One recent cross-sectional study (9) and several intervention studies in the 1980s (6,7,1017) failed to show any significant improvements in glycemic control by physical activity in type 1 diabetic patients. Only a few studies have shown a positive effect on glycemic control (1821). Available studies were, however, limited by small numbers of patients or semiquantitative assessments of physical activity. Therefore, our aim was to investigate the association between leisure time physical activity (LTPA) and glycemic control, insulin dose, and estimated insulin sensitivity in a large cohort of adult type 1 diabetic patients by quantifying physical activity with a detailed and validated questionnaire.

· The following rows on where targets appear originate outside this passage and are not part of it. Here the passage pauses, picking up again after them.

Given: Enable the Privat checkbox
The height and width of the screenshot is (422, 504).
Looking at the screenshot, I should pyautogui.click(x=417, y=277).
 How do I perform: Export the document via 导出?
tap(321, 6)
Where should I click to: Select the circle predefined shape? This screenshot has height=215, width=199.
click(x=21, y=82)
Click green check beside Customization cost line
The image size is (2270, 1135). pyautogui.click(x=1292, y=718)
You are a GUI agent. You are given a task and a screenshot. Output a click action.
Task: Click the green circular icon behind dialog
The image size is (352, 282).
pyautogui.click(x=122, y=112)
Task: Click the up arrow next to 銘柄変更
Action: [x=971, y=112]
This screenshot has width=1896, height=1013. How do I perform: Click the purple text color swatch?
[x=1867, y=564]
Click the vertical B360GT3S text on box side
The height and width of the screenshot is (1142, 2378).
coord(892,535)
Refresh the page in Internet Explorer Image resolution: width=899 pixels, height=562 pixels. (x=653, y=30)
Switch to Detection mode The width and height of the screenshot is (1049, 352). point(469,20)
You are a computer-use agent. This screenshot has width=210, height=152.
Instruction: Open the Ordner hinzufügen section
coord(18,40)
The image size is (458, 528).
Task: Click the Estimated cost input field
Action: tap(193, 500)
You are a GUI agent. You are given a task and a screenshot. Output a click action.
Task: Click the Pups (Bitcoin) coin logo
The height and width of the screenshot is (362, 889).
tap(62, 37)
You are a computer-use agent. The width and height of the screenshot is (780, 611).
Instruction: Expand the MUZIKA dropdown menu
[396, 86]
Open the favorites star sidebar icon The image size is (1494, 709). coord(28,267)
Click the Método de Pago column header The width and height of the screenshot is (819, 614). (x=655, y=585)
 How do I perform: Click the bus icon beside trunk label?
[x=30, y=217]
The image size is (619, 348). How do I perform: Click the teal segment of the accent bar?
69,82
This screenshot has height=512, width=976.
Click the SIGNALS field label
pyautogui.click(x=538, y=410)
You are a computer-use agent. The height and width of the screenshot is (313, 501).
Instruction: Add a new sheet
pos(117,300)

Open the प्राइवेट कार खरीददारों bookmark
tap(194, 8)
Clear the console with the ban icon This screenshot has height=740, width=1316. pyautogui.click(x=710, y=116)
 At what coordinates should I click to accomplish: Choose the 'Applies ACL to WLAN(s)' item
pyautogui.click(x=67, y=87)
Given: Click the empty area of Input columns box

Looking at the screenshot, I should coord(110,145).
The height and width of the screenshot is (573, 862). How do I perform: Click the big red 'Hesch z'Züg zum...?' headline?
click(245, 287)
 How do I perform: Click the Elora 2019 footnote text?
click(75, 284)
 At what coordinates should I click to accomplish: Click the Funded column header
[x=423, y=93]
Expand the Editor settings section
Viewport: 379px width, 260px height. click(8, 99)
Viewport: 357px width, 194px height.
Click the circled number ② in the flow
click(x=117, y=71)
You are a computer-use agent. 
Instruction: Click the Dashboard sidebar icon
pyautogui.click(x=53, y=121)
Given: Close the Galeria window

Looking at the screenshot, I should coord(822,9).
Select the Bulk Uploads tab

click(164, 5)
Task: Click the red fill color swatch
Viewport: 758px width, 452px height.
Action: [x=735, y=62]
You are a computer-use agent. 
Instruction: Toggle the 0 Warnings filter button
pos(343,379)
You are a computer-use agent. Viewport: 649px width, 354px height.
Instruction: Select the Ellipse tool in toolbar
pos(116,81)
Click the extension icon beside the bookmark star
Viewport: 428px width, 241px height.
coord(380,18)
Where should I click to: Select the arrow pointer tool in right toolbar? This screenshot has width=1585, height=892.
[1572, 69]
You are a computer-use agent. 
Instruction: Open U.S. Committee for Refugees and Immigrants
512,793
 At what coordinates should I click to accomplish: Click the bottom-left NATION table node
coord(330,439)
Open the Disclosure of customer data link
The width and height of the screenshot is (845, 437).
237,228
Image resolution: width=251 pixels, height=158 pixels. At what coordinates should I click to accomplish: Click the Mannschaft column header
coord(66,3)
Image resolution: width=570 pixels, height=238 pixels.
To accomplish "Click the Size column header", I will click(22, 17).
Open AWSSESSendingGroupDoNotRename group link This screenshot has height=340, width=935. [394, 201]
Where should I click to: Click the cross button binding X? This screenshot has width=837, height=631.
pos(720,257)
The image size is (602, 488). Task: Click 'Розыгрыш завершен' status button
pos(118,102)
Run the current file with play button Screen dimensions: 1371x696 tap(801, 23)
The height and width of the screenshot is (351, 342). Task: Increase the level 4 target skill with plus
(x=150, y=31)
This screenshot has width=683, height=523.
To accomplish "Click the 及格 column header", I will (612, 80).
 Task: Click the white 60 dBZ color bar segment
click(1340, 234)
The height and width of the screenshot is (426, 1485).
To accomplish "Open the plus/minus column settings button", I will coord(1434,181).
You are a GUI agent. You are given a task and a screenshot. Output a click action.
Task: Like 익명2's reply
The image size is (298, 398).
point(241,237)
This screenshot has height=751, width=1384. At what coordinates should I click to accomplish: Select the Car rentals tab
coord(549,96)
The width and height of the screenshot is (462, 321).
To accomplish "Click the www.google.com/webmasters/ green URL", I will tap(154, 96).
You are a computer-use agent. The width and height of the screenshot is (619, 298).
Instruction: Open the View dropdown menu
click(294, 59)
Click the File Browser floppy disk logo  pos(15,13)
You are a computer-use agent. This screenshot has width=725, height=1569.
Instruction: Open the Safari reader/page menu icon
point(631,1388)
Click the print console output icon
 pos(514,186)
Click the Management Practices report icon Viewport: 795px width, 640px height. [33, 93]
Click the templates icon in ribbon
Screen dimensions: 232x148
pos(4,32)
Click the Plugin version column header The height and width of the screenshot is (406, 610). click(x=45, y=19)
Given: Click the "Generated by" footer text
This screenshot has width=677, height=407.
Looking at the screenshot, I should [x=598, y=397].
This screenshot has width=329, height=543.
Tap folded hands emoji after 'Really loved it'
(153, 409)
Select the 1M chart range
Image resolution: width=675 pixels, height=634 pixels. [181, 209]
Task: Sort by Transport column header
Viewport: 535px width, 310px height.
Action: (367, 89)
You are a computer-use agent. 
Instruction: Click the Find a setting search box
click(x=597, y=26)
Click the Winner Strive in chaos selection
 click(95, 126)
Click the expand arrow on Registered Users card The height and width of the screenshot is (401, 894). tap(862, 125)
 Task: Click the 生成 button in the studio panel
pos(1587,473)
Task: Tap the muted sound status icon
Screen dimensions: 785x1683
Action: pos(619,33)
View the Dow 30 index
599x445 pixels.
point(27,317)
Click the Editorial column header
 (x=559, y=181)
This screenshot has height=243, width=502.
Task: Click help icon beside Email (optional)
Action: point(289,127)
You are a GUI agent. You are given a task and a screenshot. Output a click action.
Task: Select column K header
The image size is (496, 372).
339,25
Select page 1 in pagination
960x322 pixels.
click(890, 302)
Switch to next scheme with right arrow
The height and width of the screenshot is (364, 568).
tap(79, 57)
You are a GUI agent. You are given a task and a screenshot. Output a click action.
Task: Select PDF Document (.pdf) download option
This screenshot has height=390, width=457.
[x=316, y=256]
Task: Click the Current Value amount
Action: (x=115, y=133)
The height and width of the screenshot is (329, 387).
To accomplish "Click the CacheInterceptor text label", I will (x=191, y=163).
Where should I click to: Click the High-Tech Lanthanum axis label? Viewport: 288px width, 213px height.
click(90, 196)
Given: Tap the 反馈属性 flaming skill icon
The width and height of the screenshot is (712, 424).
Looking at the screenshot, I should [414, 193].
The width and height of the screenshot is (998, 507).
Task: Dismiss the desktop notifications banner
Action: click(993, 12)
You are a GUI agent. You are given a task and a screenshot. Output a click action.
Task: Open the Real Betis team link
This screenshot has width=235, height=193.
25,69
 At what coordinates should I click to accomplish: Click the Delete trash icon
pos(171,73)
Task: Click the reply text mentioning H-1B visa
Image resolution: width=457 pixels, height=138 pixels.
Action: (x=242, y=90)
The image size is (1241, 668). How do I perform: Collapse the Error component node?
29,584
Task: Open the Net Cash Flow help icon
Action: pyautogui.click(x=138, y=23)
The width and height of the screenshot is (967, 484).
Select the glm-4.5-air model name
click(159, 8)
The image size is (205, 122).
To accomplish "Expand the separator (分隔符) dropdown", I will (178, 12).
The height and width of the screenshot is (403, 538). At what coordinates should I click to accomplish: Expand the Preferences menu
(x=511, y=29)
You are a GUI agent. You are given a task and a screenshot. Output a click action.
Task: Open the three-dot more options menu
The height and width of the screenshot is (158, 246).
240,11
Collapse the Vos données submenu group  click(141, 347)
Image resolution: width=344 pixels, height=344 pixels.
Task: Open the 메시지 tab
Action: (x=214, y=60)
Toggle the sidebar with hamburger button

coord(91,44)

This is a cross-sectional study involving all type 1 diabetic patients participating in the multicenter, nationwide Finnish Diabetic Nephropathy (FinnDiane) study who completed a validated 12-month questionnaire regarding LTPA. All patients had type 1 diabetes, which was defined as diagnosis of diabetes before 35 years of age, permanent insulin treatment started within 1 year of diagnosis, and serum C-peptide concentrations <0.20 nmol/l. Patients with end-stage renal disease (hemodialysis or renal transplant) were excluded from the study. A total of 1,030 patients (male/female: 482/548) who both fulfilled these criteria and had available data on physical activity were available in the FinnDiane database at the time of the analyses in March 2004. Of these patients, 624 had normal urinary albumin excretion rate (UAER) and were free from cardiovascular complications (myocardial infarction, coronary artery bypass, limb amputation, peripheral artery bypass, or stroke); these patients are later referred to as patients without complications. Normal UAER was defined as <20 μg/min (overnight collection) or <30 mg/24h in at least two of three consecutive urine collections.

The study protocol was approved by the local ethical committees of the participating centers, and the study was carried out in accordance with the Declaration of Helsinki. Written informed consent was obtained from each patient.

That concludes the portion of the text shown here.